The Mission: Impossible franchise is one of the few in Hollywood that continues to grow in quality. From a steady start, to a shaky second instalment, the franchise has then jumped from strength to strength and has only gotten better with each film (you can read my reviews of the franchise here). For me, Rogue Nation, the fifth film, was a perfect spy film, an absolute masterclass in filmmaking, and one I never thought would be outdone. My mind is blown to report that Mission: Impossible – Fallout not only meets the high bar set by Rogue Nation, it actually exceeds it and is potentially one of the greatest action films ever made.
Christopher McQuarrie returns to write and direct, making him the only director to return to the franchise for a second film. What a thrill that he did choose to return, for he has created an utterly phenomenal film that delivers every twist, every stunt, every emotion that you could possible want from a Mission: Impossible film. The film is darker than previous instalments, and there are incredibly bleak and intense undertones, but this does not mean the script isn’t light when it needs to be, and it is very successful in these tonal shifts.
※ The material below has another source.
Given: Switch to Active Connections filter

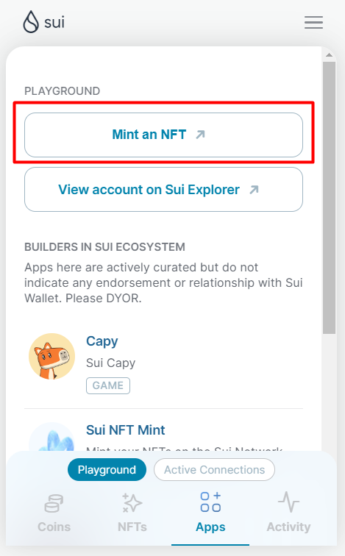Looking at the screenshot, I should [214, 469].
The returning cast are all still on top form, with Simon Pegg, Rebecca Ferguson, Ving Rhames, Alec Baldwin, Sean Harris and Michelle Monaghan all reprising their roles. Henry Cavill is a new addition to the cast as August Walker, a CIA agent who joins Ethan to monitor the mission. However, as with every Mission film, there can be only one standout actor, and of course that is Tom Cruise. Cruise is a massively underrated actor whose personal affairs are judged far too often as a reason to not enjoy his films. It cannot be denied that he possesses an undeniable talent at creating stunning blockbusters and ‘Fallout’ is no different. His stunt work in this film is utterly mind blowing; you really can see that at 56 years of age, he shows absolutely no hint that he is slowing down. The franchise at this point has made Ethan Hunt more of a myth than a man, and several musical cues during the various scenes of him have almost biblical undertones. Sure, the film really plays up to “look at how cool Tom Cruise is”, but honestly, he is and it is his driving force that has sailed the franchise from strength to strength.
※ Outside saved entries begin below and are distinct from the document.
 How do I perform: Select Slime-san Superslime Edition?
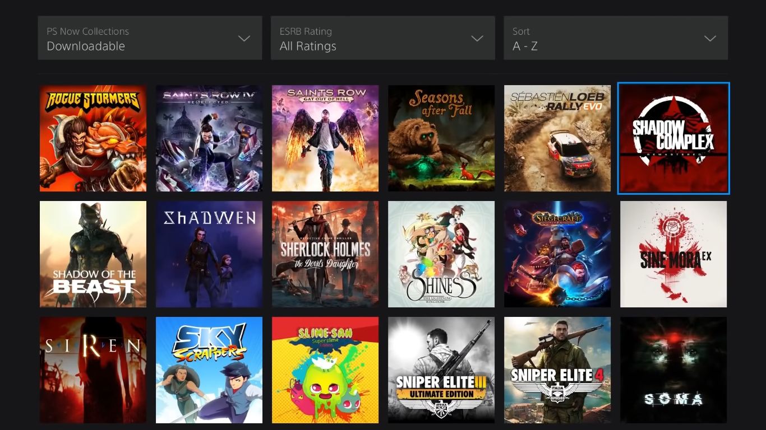(325, 370)
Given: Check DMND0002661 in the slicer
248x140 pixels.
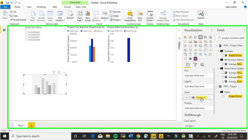Looking at the screenshot, I should coord(26,32).
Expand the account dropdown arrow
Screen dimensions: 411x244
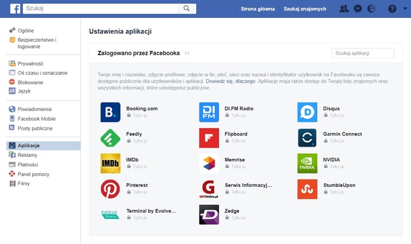coord(405,9)
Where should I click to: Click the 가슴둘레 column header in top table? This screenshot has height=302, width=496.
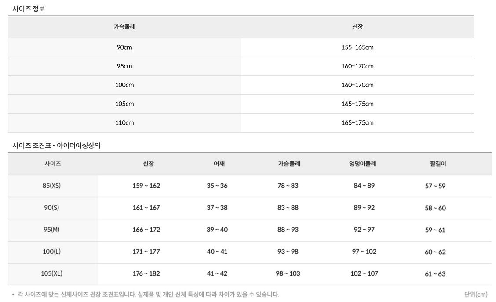pos(124,26)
There’s no point in going any further without mentioning the action set pieces in this film, and they are phenomenal. As has been made very clear in the trailers, Tom Cruise (among other things) has car and motorbike chases through Paris, runs along the London skyline, pilots a helicopter through New Zealand (posing as Kashmir), hangs off rocks in Norway (also posing as Kashmir) and becomes the first actor to be filmed doing a Halo jump from a plane at 25,000 feet. The set pieces are totally breathtaking, your heart is racing throughout and by the end of the film your palms are sweaty and you feel genuinely exhausted. The fact you know Cruise is doing all these things for real is truly awe-inspiring, and it means that the action always hits exactly as it needs to.
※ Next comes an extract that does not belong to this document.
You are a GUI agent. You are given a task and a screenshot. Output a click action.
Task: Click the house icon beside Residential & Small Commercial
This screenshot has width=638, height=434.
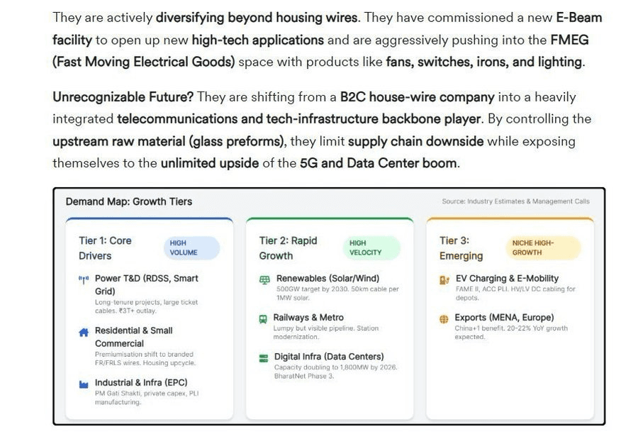coord(84,331)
So, what makes it even better than Rogue Nation? One word. Emotion. While Rogue Nation was a phenomenal film, it had little emotional depth. By comparison, Fallout has regained that emotion. By establishing a darker tone, the film is able to pull off more emotional notes in the story, and I’m not ashamed to say that this is also the first Mission: Impossible film to make me cry… Four times. Admittedly, the first time I cried was by own fault. I have been building up this film for so long in my head, getting so overwhelmingly excited for it, that when the opening titles started and Lalo Schifrin’s music first kicked it, I just started crying out of pure joy and excitement at what was to come. However, my other three tears shed were all due to truly emotional performance’s and narrative choices, and all of them hit perfectly.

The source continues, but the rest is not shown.